There is a great lesson here. For everyone on the outside of anything that requires experience to excel, it appears that there must be secrets kept by those on the inside that reveal the keys to success. But there are no secrets. You just need to persevere: fail, fail, fail and fail until you succeed. And then one day you'll stare blankly at a young face asking you "what's the secret?" and you'll realize the secret is that you don't care about secrets anymore.
"In retrospect, I view this pattern as a bad habit, as an easy escape from the reality of the hard decisions I had to make as a CEO. No expert, no outsider could know what I knew. The only complete data set was in my head. I was truly free to decide and truly responsible for my decisions. The lack of structure, the uncertainty of it all was terrifying."
This is the key point I think. One of the things I discovered early in my career was that I didn't have any trouble at all making decisions. People would ask for a decision and "Blam!" I'd give them one. This was apparently a super power and it served me well until I got to be a bit more senior and one of my decisions cost the company more than they expected it to cost. I got called in to talk to the executive vice president to explain myself. I was scared to death. As it turned out, he was ok with the unexpectedness but wasn't ok with the fact that my boss' boss didn't know why we had decided that way. I needed to keep folks in the loop so that they could keep up, but I also had to own up to my decisions.
As the stakes go up, and you think "if I make the wrong choice here, we're screwed!" you can get frozen into inaction.

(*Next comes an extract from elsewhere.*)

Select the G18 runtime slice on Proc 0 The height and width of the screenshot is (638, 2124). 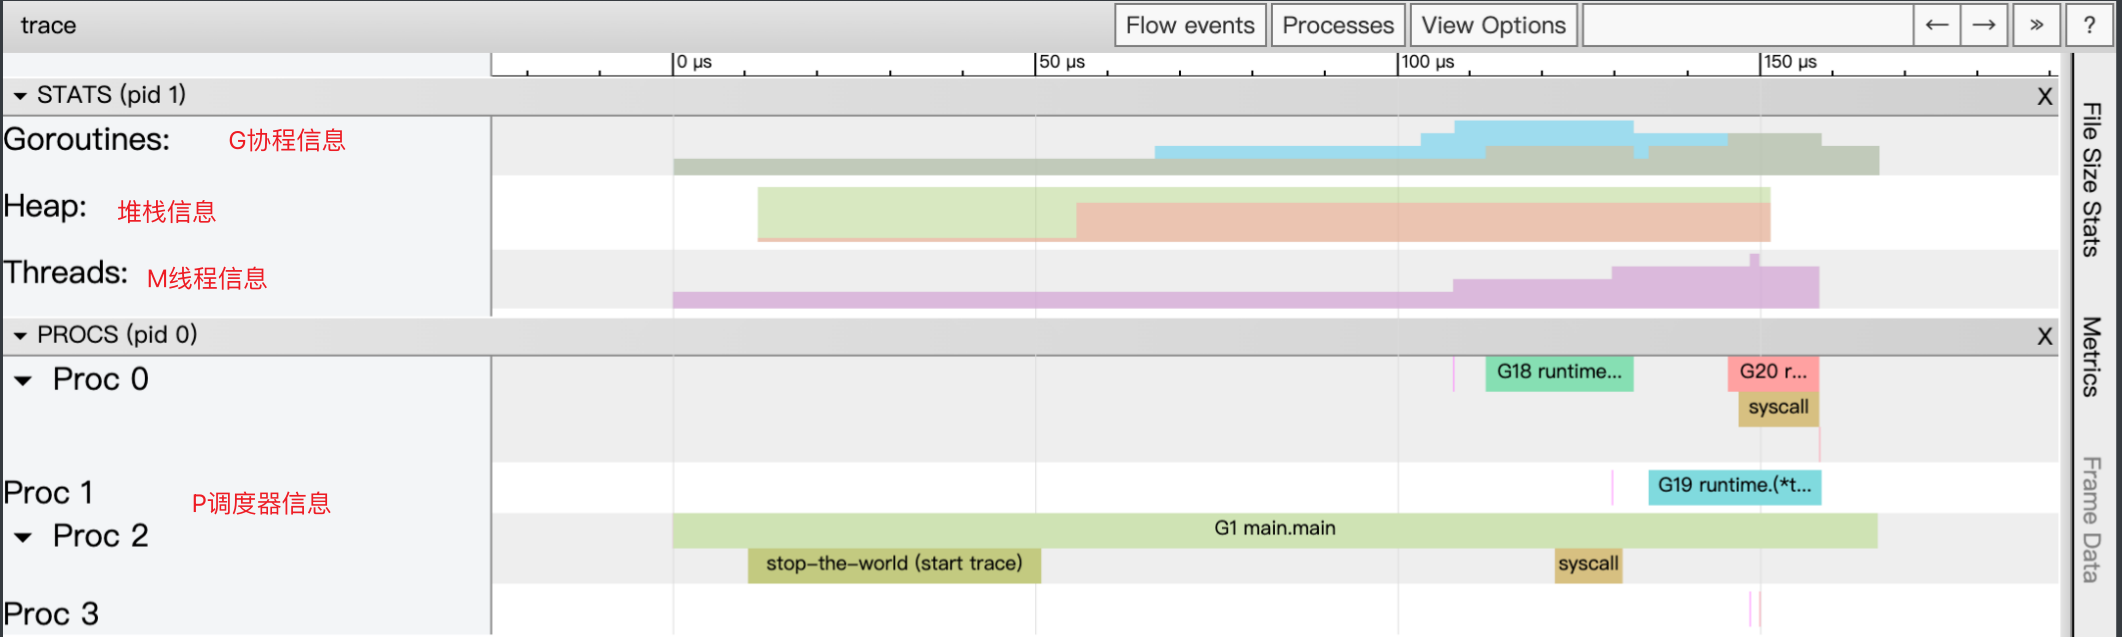click(x=1558, y=373)
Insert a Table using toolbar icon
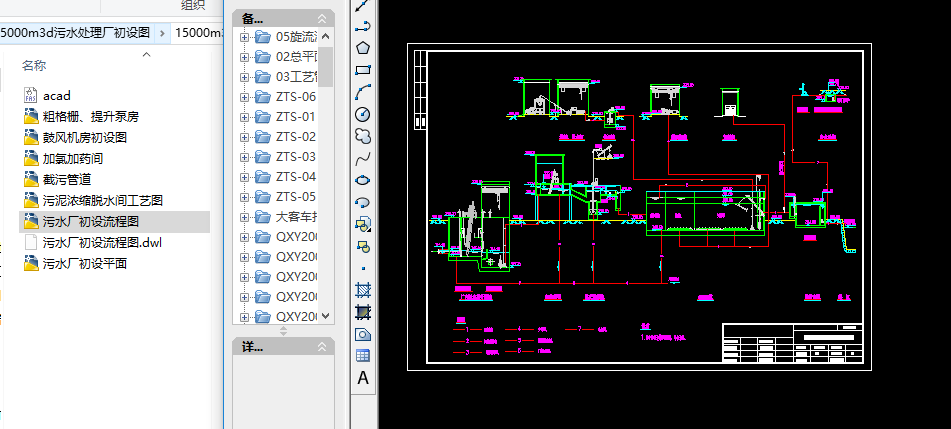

If you can say, "If this turns out to be the wrong choice we'll be able to tell because this, this, or this other thing will happen and then we can move on to this other choice." it can give you the courage to move forward.
I agree there aren't rules here, but there is reasoning.
Yesterday one of the top rates articles was about not lying and today on the front page is an article about a guy who actually did lie (albeit not the kind of lie that I suppose is that significant) to his success.
I guess the moral of the story is that the truth is a tool.